Taurua Varua – Bora Bora’s Unique Cultural Ceremony


Read in conjunction with the original report – see below – to have an understanding of & the history & background to this fascinating event.



After days of persistent rain the sudden glorious sunset over the shimmering waters directly across to Faanui Temple augured well for the night that lay ahead.

All roads led to the Temple; on every pathway strolling towards the Temple, Tahitians dressed in colourful traditional mumus (long Tahitain dress), their men in shirts with equally colourful Tahitian motifs & all adorned in simply magnificent tiare Tahiti shoulder leis & floral head leis to match. Some carried simply their parahiraa – a small hand-made wooden seat on which the singers of himene. The singing tonight would be uniquely beautiful voices with not a musical instrument in sight, for tonight would mark the start of the Taurua Varua, a celebratory competition of himene & orero unique to Bora Bora & running for 3 consecutive Sunday nights – right through to 6am on Monday!

I can only start this report re-quoting Henri Lebeau’s reflection on the himene in 1911:

“Words have never succeeded in conveying the impression made by this music. Some have said that it was like an ocean wave coming in with growing strength as the voices increased in intensity, breaking and rolling and bounding and then the dying down and disappearing in a long, sustained note. The women’s voices carried the melody while the men provided a deep, rhythmic counterpoint, one of them with a great voice sometimes throwing out cries and appeals. All the people rocked back and forth as they sang, many with their eyes shut, entirely lost in the music.” 

After delving into the history of this fascinating celebration in my report last year (see below) I’ll cover the 3 nights for this year with a photographic report for each of the 3 gatherings with a final overall coverage following the last night of competition.

FIRST DAY OF COMPETITION – Faanui Temple, 10the January, 2016.

Participants gather before the judges, loosening their vocal cords in songs of joy whilst awaiting the start of the festivities. There were over 500 singers representing 6 distinct district groups:


A magnificent display reflecting the abundance of nature fronted the judges’ panel:


Some of those present who gave their upmost on the evening:



The future is in good hands:



From the Official Stand, the Pastor of Faanui & Anau:


I found the himene to be of great quality & appreciated the 3 Aitos (oreros). I am greatly looking forward to the ensuing competition ………………… see you there!

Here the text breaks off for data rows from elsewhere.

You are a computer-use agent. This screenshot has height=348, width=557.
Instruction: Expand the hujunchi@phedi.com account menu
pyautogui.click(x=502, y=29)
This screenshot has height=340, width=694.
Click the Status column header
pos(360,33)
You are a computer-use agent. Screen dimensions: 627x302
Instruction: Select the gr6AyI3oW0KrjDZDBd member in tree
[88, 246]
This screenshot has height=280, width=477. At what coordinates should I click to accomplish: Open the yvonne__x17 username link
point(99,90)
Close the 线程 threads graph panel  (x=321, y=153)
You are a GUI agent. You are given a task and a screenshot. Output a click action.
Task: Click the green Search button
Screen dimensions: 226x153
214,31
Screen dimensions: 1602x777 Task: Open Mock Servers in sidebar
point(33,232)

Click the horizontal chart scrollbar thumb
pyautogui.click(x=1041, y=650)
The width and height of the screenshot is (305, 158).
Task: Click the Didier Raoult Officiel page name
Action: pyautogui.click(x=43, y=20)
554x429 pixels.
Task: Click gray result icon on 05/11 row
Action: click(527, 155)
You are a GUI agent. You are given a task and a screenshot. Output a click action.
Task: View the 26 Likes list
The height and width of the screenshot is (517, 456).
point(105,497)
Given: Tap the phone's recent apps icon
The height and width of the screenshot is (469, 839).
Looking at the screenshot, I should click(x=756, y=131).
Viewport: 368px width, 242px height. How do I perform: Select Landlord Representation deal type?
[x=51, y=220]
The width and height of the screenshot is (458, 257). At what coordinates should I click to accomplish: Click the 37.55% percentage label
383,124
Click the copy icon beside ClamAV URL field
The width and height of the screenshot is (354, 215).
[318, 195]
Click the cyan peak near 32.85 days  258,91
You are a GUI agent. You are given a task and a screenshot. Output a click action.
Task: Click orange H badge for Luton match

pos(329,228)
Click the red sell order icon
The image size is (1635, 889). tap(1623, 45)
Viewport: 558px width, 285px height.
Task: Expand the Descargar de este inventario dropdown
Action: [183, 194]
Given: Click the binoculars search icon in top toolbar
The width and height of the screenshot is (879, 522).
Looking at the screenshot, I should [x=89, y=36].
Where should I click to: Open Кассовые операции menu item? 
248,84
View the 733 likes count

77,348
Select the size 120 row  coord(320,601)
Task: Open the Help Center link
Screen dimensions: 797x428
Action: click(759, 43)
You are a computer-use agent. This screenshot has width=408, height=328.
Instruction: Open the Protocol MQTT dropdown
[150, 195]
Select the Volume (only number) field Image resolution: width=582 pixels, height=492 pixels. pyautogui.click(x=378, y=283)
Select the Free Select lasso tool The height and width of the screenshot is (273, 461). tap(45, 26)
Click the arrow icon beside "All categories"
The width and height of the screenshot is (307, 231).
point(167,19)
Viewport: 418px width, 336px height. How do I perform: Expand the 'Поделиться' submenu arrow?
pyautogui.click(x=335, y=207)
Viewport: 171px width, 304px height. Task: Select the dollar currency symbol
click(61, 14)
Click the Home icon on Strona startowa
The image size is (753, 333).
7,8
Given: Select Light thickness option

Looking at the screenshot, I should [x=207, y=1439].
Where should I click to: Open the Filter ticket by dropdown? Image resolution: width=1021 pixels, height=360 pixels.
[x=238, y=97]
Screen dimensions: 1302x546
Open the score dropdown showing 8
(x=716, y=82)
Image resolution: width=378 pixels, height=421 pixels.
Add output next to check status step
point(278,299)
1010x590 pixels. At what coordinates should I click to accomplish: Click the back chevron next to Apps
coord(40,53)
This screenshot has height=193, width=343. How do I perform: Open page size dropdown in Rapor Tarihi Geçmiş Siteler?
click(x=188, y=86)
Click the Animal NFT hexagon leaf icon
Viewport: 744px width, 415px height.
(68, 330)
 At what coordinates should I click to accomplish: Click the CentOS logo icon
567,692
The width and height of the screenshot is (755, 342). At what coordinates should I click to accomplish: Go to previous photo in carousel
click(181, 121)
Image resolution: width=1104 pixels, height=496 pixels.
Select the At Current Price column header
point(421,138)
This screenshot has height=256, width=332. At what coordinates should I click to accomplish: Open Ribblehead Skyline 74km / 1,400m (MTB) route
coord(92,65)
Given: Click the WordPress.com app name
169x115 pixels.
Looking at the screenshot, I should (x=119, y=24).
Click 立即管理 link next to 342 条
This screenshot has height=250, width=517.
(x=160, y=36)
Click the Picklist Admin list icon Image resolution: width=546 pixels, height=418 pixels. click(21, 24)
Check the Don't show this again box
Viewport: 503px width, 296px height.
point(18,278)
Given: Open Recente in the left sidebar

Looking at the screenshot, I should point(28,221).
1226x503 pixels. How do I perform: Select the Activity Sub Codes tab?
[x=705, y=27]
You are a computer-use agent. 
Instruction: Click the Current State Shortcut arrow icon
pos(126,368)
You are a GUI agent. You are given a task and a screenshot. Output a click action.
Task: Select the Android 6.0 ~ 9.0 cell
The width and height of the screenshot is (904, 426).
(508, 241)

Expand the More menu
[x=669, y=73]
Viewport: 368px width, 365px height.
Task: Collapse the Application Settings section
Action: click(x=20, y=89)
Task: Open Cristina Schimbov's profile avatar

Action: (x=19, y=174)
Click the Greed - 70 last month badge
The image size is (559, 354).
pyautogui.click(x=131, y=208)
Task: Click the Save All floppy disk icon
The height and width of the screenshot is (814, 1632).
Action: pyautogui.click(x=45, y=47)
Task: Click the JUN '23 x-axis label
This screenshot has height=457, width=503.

Tonight we would gather in the annex to the Protestant Temple at Anau, a district of Bora Bora made famous for, amongst other things, being the birthplace of Tarita Teriipaia who played opposite Marlon Brando in “Mutiny On The Bounty” before she in turn married the famous actor & together they had 2 children.

Tonight’s celebrations would start just after 5pm & end at 6am the following morning! A traditional dinner accompanied by Ori Tahiti – the famous Tahitian tamure (dance) – for over 400 in the annex stunningly decorated with plaited niau (coconut leaves) & adorned in tropical flowers of every description & colour – there is no limit to the imagination & creativity of the Polynesians.

Shortly thereafter participants would gather in the large hall alongside the Temple – itself another marvel of Polynesian decoration with the walls adorned with magnificent hand-made tifaifai (Tahitian quilt) & an impressive array of hand-made hats fashioned from local foliage. The judges & dignitaries would assemble here before the himenes (local Tahitian chants) would start. I was struck by the fact that this was a tradition that has endured for hundreds of years.

Let the photos take you there:

The setting in Anau:

Anau Temple


The judge’s bench fronted by a magnificent display of local produce – a symbol of abundance, of fertility, of continuity:


Participants gather for a light-hearted introduction to the evening overseen by the head judge:


Let the celebrations commence – a selection of images from the evening……



























You could feel Anau’s pride in stagging tonight’s celebrations & it was justly rewarded by a greater number of participants putting great joy as well as polish into tonight’s presentations. A night of great quality rounded off by two Aitos (oreros).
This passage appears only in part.